Des coûts trop élevés 

Pour Olivier Gergaud, les gains ne sont d'ailleurs pas toujours intéressants. Dans son étude, il constate bien que la notoriété des chefs augmente à chaque obtention d'étoile. En revanche, il est plus circonspect sur l'effet de la distinction sur la rentabilité du restaurant. "Certains en ont marre de devoir cuisiner des ingrédients prestigieux, coûteux, de voir les additions qui flambent, d'investir dans le cadre... C'est un stress pour les chefs qui sont obligés d'adapter l'environnement pour progresser et donc d'investir des sommes d'argent colossales." 

D'après ses constatations, l'investissement pour atteindre et surtout maintenir un "standing digne des exigences implicites, mais bien réelles, du Guide" peut monter jusqu'à 1 million d'euros pour les deux ou trois étoiles. 

Un constat partagé par Claude Legras. "Ça coûte cher, la course aux étoiles : en termes d'effectifs, sur la décoration, sur les assiettes, explique-t-il. Il ne faut pas que le client attende, donc il faut avoir beaucoup de personnel en cuisine et en salle." En 2016, le chef du Floris, dans le canton de Genève (Suisse), a rendu ses deux étoiles. "A un moment, il fallait dire stop."

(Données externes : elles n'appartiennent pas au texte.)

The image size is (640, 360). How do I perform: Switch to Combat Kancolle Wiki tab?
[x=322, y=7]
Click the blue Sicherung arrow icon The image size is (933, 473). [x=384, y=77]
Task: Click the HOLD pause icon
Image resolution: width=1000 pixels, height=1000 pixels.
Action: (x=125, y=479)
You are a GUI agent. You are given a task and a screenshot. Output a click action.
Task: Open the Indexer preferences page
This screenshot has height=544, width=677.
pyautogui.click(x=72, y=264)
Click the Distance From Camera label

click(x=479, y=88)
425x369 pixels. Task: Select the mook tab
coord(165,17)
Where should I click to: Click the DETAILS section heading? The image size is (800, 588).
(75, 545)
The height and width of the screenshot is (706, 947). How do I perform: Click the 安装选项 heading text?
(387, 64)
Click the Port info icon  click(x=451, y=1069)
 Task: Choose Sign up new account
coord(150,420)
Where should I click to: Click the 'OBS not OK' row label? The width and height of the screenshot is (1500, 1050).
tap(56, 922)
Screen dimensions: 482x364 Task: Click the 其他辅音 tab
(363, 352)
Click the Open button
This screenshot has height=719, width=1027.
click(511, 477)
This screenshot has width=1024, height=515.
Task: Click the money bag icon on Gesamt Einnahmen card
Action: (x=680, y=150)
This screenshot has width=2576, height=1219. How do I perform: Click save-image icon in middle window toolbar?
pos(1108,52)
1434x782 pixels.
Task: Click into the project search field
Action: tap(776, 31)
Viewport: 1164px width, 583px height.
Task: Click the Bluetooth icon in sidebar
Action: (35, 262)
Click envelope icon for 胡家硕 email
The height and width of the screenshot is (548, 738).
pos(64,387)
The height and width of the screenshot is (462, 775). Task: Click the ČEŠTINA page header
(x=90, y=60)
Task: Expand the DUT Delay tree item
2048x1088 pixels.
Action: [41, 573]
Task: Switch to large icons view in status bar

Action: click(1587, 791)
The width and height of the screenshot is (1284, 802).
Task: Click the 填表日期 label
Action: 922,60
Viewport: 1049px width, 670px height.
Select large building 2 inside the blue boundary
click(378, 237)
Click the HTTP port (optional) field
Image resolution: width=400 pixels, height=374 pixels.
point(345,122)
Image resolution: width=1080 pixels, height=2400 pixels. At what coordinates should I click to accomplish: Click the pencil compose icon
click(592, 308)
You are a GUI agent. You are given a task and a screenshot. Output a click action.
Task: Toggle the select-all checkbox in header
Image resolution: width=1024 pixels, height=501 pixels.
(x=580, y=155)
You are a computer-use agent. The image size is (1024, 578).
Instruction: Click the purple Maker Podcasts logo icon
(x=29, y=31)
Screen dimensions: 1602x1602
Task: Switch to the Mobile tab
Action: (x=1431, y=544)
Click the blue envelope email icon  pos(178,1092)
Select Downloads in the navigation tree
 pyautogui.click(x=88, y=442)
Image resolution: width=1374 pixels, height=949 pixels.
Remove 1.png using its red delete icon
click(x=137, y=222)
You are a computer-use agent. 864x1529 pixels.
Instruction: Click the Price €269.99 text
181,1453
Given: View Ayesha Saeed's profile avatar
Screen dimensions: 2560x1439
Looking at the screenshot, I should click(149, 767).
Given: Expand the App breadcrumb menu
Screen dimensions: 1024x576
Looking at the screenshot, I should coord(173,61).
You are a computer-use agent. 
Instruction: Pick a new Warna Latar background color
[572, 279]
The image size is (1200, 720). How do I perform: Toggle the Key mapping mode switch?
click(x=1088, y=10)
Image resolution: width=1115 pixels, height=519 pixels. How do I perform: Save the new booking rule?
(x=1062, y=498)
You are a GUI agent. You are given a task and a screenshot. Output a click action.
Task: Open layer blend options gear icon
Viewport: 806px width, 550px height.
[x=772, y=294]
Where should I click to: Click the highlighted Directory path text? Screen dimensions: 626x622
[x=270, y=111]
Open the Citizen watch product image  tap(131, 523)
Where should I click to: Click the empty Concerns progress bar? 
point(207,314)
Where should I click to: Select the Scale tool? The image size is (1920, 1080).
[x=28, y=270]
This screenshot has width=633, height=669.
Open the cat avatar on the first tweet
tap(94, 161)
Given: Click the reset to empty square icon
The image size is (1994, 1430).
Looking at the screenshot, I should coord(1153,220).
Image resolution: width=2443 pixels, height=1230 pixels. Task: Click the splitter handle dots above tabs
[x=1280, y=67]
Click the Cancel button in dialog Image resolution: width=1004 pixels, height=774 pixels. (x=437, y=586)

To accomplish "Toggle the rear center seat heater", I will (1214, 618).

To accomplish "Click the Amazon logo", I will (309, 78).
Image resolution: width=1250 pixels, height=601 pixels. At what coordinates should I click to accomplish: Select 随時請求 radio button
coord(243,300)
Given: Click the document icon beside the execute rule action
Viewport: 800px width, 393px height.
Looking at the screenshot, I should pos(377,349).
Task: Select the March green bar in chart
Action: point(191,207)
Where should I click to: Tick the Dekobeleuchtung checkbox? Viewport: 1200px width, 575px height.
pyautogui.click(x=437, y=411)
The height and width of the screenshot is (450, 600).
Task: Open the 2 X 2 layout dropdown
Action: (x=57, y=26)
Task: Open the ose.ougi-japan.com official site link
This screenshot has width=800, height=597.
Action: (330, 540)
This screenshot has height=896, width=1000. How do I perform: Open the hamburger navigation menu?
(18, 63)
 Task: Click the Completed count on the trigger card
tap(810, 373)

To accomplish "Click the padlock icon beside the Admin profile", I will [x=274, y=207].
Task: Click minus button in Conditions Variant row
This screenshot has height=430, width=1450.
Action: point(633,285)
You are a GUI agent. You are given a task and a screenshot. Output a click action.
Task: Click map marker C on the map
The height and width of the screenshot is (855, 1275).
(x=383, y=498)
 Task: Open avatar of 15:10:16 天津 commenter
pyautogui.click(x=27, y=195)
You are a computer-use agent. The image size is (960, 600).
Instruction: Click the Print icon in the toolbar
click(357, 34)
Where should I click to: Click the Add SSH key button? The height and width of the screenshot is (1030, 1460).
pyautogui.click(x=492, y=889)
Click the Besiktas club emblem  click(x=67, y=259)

Il y a dix ans de cela, obtenir un étoile Michelin était un véritable honneur. Mais dans le contexte économique actuel, c'est plus un cadeau empoisonné.

Karen Keygnaert, cheffe belge

à "Munchies"

La cheffe belge Karen Keygnaert, dont l'établissement est situé à Bruges (Belgique), a elle aussi rendu son étoile, notamment en raison des investissements financiers nécessaires. "L'étoile implique tout un décorum qui n'a plus lieu d'être. Si jamais une carte est cornée ou une nappe mal pliée, les gens vont finir par lâcher des remarques du style : 'Hum, je ne crois pas que cela soit très convenable, pour un étoilé'", explique-t-elle au journal Munchies

Selon Olivier Gergaud, l'étoile Michelin se traduit par une addition salée : entre 25% et 30% de plus que lorsque le restaurant n'avait pas de distinction.

Une créativité bridée

"Je ne suis pas sûr que l'on puisse être créatif lorsqu'on est autant sous pression", s'inquiète Olivier Gergaud. Un argument aussi assumé par Sébastien Bras lors de sa décision de rendre ses étoiles : "Je vais pouvoir me sentir libre, sans me demander si mes créations vont plaire ou non aux inspecteurs du Michelin", expliquait-il à l'AFP

En 2005, Alain Senderens fermait le Lucas Carton pour ouvrir un nouvel établissement moins cher, le Senderens. Pour lui aussi, les étoiles du guide Michelin pesaient lourd sur sa cuisine. "Le Michelin ne me manque pas du tout", expliquait-il au Figaro.

On change de société, il faut que le Michelin change aussi. Ce n'est pas parce qu'il y a un bouquet d'orchidées que l'assiette est meilleure.

Alain Senderens

au Figaro

Et si la gastronomie était aujourd'hui trop tributaire des guides, des critiques, des classements et des listes ? C'est ce que regrette Bruno Verjus, chef  de table à Paris, dans les pages de Libération. "La cuisine bien vivante est prise en otage par tous ces systèmes de notation, déplore-t-il. La réalité de la cuisine est beaucoup plus intéressante que la version retranscrite par les guides et les classements."